1. A pre-compression tank for EPP particles with good pre-compression effect, characterized in that: Includes a pre-pressurization tank (10) and a residual pressure conversion mechanism (20) connected to the pre-pressurization tank (10) and realizing residual pressure utilization. The residual pressure conversion mechanism (20) includes a cabinet (210), a cyclone separator (240) installed in the cabinet (210) for intercepting residual particles in the gas discharged from the pre-pressurization tank (10), a condenser dehumidifier (250) installed in the cabinet (210) for dehumidifying the gas discharged from the cyclone separator (240), and an activated carbon filter tower (260) installed in the cabinet (210) for filtering the dehumidified gas.

2. The EPP particle pre-compression tank with good pre-compression effect according to claim 1, characterized in that: Each of the pre-pressurized tanks (10) is equipped with an air inlet pipe (110) and an exhaust pipe (120), and an electrically controlled valve a (130) is installed between the air inlet pipe (110), the exhaust pipe (120) and the pre-pressurized tank (10).

3. The EPP particle pre-compression tank with good pre-compression effect according to claim 1, characterized in that: The cabinet (210) is equipped with a transfer pipe a (220) and a transfer pipe b (230). The cabinet (210) is provided with several air inlets (222) that communicate with the transfer pipe a (220). An electric control valve b (221) is installed between the air inlet (222) and the transfer pipe a (220). The cabinet (210) is provided with several exhaust ports (232) that communicate with the transfer pipe b (230). An electric control valve c (231) is installed between the exhaust port (232) and the transfer pipe b (230).

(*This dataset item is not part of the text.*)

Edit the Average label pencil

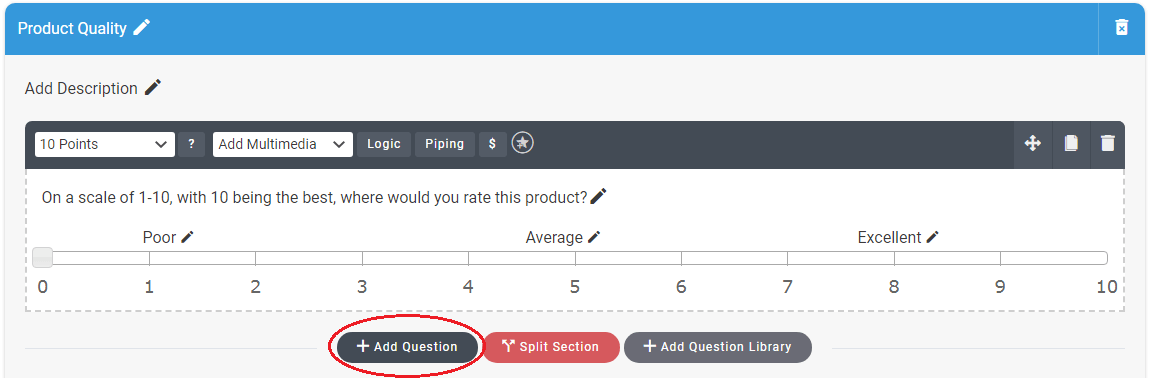594,237
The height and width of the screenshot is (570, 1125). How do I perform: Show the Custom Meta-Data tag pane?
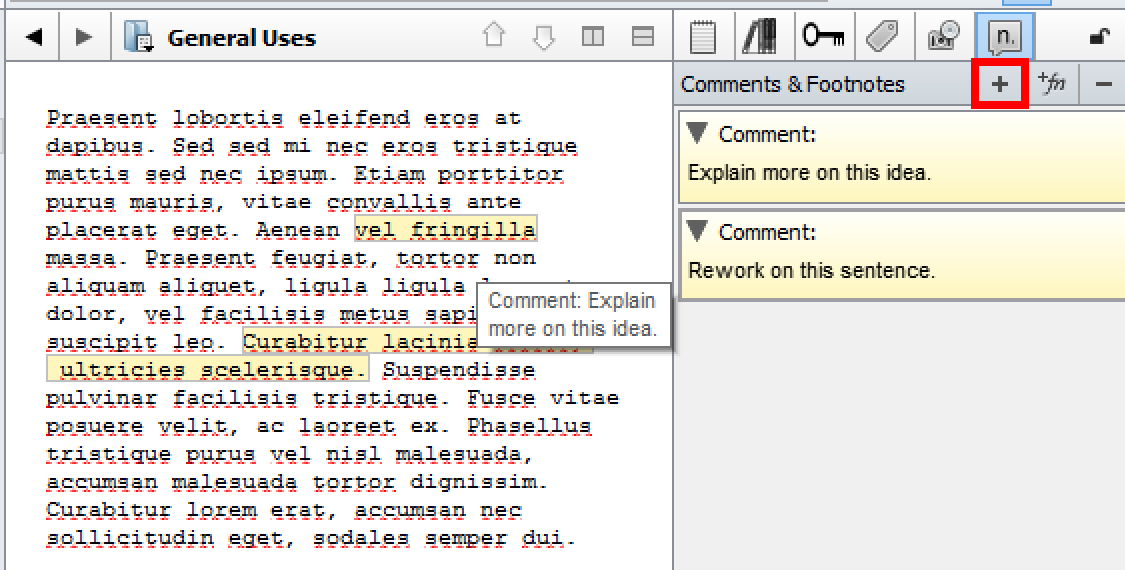pos(882,38)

4. The EPP particle pre-compression tank with good pre-compression effect according to claim 2, characterized in that: The exhaust pipe (120) is connected to and fixed to the air intake port (222), and the air intake pipe (110) is connected to and fixed to the exhaust port (232).

5. The EPP particle pre-compression tank with good pre-compression effect according to claim 3, characterized in that: The outlet of the transfer pipe a (220) is connected to and fixed to the inlet of the cyclone separator (240).

6. The EPP particle pre-compression tank with good pre-compression effect according to claim 1, characterized in that: The exhaust port of the cyclone separator (240) is connected to the condenser dehumidifier (250), and a collector (241) for collecting residual particles is installed at the bottom of the cyclone separator (240).

7. The EPP particle pre-compression tank with good pre-compression effect according to claim 1, characterized in that: A reflux pipe (270) is installed between the outlet of the activated carbon filter tower (260) and the inlet of the transfer pipe b (230), and an accumulator (280) is installed in the middle section of the reflux pipe (270).

8. The EPP particle pre-compression tank with good pre-compression effect according to claim 7, characterized in that: An electrically controlled three-way valve is installed between the accumulator and the return pipe (270).